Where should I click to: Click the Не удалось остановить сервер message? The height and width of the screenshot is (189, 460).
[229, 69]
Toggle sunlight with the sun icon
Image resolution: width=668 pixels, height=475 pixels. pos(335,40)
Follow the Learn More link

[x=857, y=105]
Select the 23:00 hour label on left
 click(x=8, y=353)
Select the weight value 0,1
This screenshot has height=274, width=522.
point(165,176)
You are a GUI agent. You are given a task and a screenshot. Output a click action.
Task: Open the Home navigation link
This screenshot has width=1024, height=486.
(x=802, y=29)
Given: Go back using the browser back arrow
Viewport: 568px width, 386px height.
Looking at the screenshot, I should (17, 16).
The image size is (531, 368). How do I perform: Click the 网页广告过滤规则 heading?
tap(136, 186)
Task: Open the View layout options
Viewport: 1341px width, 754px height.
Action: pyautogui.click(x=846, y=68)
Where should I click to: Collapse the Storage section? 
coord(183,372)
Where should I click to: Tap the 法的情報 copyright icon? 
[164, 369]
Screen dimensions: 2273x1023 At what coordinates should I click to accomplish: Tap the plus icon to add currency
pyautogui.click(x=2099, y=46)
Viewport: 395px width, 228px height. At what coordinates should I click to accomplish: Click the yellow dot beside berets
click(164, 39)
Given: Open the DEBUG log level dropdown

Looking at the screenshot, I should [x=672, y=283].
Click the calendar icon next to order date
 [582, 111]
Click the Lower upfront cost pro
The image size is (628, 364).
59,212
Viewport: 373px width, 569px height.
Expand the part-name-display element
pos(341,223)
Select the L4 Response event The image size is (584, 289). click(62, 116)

..............................

### Activity:
Would you give again, word for word, every line from the one with "Click the calendar icon next to order date" through the final line of the listing above?

### Response to this exercise:
Click the calendar icon next to order date
 [582, 111]
Click the Lower upfront cost pro
The image size is (628, 364).
59,212
Viewport: 373px width, 569px height.
Expand the part-name-display element
pos(341,223)
Select the L4 Response event The image size is (584, 289). click(62, 116)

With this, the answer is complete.